### RECORD EXTRACTS
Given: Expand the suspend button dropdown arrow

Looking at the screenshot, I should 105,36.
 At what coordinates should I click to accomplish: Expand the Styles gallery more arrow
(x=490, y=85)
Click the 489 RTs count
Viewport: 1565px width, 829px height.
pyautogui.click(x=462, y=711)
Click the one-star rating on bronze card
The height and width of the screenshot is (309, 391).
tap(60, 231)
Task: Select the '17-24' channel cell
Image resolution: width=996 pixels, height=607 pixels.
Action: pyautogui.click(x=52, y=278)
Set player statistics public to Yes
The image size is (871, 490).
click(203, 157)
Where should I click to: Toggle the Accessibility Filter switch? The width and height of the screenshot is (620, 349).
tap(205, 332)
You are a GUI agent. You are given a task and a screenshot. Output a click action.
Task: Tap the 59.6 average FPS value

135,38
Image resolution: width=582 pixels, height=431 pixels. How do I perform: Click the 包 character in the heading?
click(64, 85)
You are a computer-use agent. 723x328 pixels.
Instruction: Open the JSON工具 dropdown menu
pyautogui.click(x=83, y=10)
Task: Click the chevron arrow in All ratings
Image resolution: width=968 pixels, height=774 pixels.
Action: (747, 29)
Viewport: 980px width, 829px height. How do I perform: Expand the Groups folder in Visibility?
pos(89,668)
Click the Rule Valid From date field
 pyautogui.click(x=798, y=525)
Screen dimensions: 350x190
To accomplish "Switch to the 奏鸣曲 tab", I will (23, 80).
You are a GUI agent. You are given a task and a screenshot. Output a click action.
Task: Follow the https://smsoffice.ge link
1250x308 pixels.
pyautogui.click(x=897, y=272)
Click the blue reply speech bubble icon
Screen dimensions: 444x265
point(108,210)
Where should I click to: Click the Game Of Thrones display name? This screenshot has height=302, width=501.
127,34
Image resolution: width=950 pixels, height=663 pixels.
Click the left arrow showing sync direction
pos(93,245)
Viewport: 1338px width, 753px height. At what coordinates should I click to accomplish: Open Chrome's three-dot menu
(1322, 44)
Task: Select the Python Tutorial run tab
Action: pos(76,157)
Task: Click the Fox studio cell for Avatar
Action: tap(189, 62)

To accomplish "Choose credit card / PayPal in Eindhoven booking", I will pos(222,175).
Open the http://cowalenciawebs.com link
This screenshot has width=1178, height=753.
######
• INSTRUCTIONS TO FOLLOW: Find the word "card" in the records. Copy every line it appears in.

• ANSWER SPACE:
Click the one-star rating on bronze card
To accomplish "Choose credit card / PayPal in Eindhoven booking", I will pos(222,175).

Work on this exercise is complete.